### [PASSAGE]
■ ■ ■ ■ ■ ■ ■
#chetanpatil – Chetan Arvind Patil

The Semiconductor Benchmarking Cycle

Photo by Lars Kienle on Unsplash


THE REASONS TO BENCHMARK SEMICONDUCTOR PRODUCTS

Benchmarking a product is one of the most common evaluation processes, and from software to hardware, benchmarking is extensively used.

In the semiconductor industry, benchmarking is mainly used to evaluate products against their predecessors and also competitors. CPU and GPU get benchmarked more often than any other type of silicon product, and the reason is the heavy dependence on day-to-day computing on these two types of processing units.

Benchmarking: Capturing technical characteristics and comparing them against other reference products to showcase where the new product stands.

Comparing one semiconductor product with another or old one is one of the reasons to benchmark. Benchmarking enables several key data points and makes the decision-making process easier for end customers. In many cases, it also pushes the competitors to launch new products.

Evaluation: Benchmarking provides a path to unravel all the internal features of a new semiconductor product. Evaluating products using different workloads presents a clear technical picture of device capabilities.

Performance: The majority of the semiconductor products get designed to balance power and performance, while several are also focused purely on peak performance without considering the power consumption. Either way, executing the benchmarking workload on a silicon product allows capturing of detailed performance characteristics.

Characterization: Power, performance, voltage, and time are few technical data points that enable characterization. Benchmarking tools are capable of capturing these details by stressing the product with different operating conditions. Such data point provides a way to capture the capabilities of a product over different settings.

Bugs: Stressing a product using different benchmarking workloads can reveal if there are bugs in the product. Bugs are captured based on whether the benchmarking criteria are leading to expected data as per the specification. If not, then designers and manufacturers can revisit the development stage to fix the issue.

Adaptability: Benchmarking also provides a path to capture how adaptive the semiconductor product is. It can be done by simple experiments wherein the product is stressed using benchmarking workloads under different temperature to voltage settings. Any failure or deviating results during such benchmarking can provide a way to capture and correct issues before mass production.

Benchmarking also reveals several data points to the buyers and empowers them with information about why a specific new product is better than the other. Relying on benchmarking process has become a norm in the computing industry. It is also why any new semiconductor product launch (CPU or GPU) comes loaded with benchmarking data.

With several new semiconductor products coming out in the marking and catering to different domains (wireless, sensor, computing, and many more), benchmarking presents a way to capture the true potential of the new product.

However, correctly executing a benchmarking process is critical, and any mistake can present a false impression about the product getting evaluated. Hence it is vital to benchmark a product correctly.
■ ■ ■ ■ ■ ■ ■
### [TASK REQUIREMENTS]
- 1) According to the passage on semiconductor benchmarking, why are CPUs and GPUs benchmarked more often than any other type of silicon product? Answer in one to three sentences.
- 2) Can you reproduce the passage on semiconductor benchmarking from "Performance: The majority of" to "over different settings.", word for word?
- 3) Do these statements agree with the passage on semiconductor benchmarking? Answer yes or no for each, and quote the deciding words.
(a) Benchmarking tools capture characterization details by stressing the product under different operating conditions.
(b) Every semiconductor product is designed to balance power and performance.
(c) Adaptability testing can expose issues so they are corrected before mass production.

### [RECORDED DATA]
■ ■ ■ ■ ■ ■ ■
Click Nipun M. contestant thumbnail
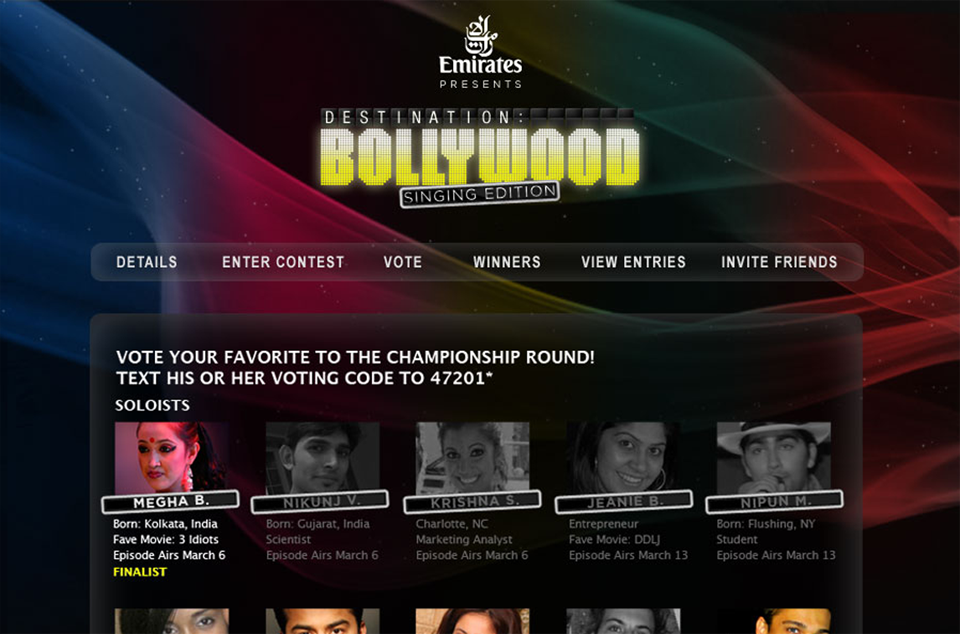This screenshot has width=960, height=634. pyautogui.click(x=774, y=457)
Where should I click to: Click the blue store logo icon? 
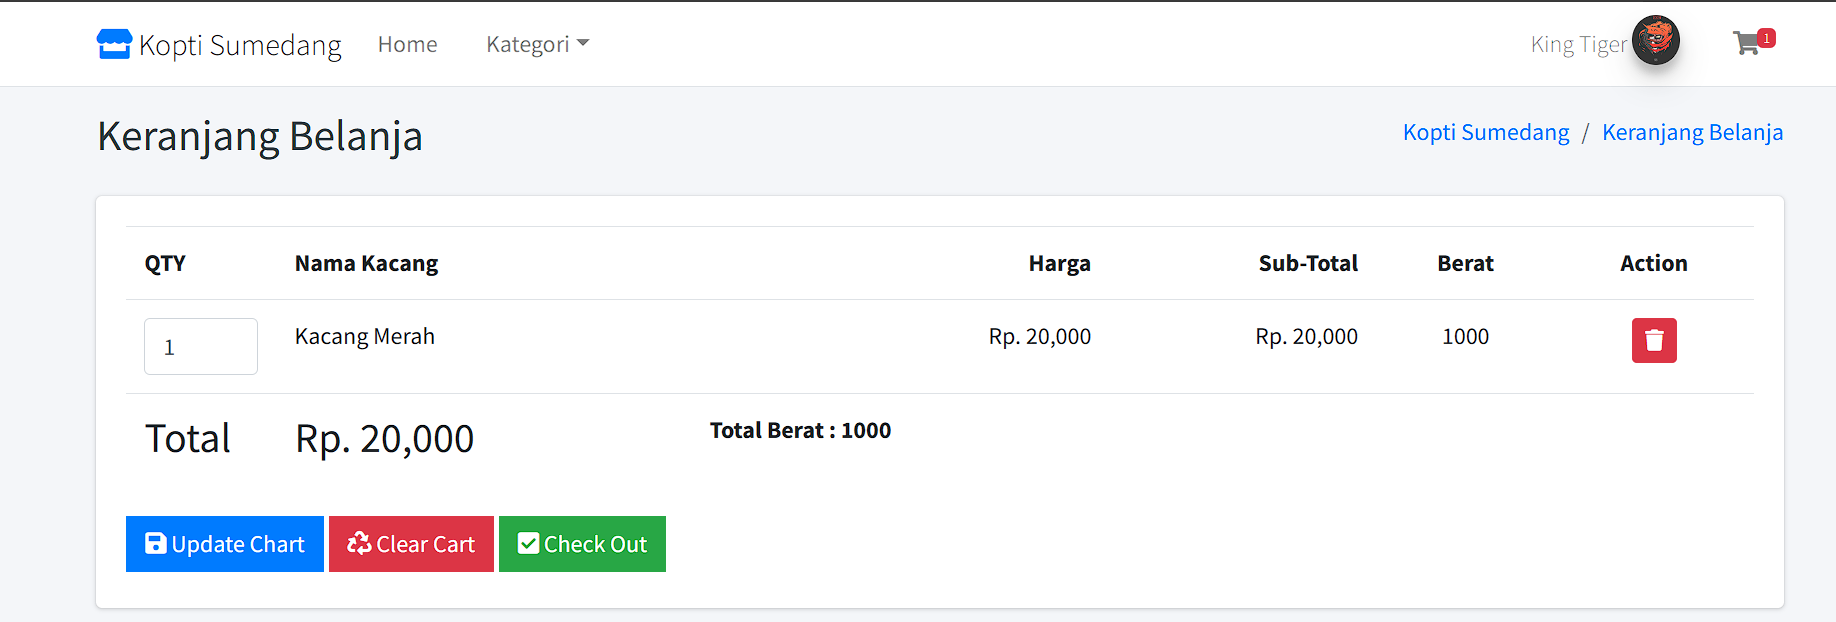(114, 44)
■ ■ ■ ■ ■ ■ ■
### [TASK SOLUTIONS]
- 1) They are benchmarked more often because day-to-day computing depends heavily on these two types of processing units.

- 2)
Performance: The majority of the semiconductor products get designed to balance power and performance, while several are also focused purely on peak performance without considering the power consumption. Either way, executing the benchmarking workload on a silicon product allows capturing of detailed performance characteristics.

Characterization: Power, performance, voltage, and time are few technical data points that enable characterization. Benchmarking tools are capable of capturing these details by stressing the product with different operating conditions. Such data point provides a way to capture the capabilities of a product over different settings.

- 3)
(a) Yes: "Benchmarking tools are capable of capturing these details by stressing the product with different operating conditions."
(b) No: "The majority of the semiconductor products get designed to balance power and performance, while several are also focused purely on peak performance without considering the power consumption."
(c) Yes: "Any failure or deviating results during such benchmarking can provide a way to capture and correct issues before mass production."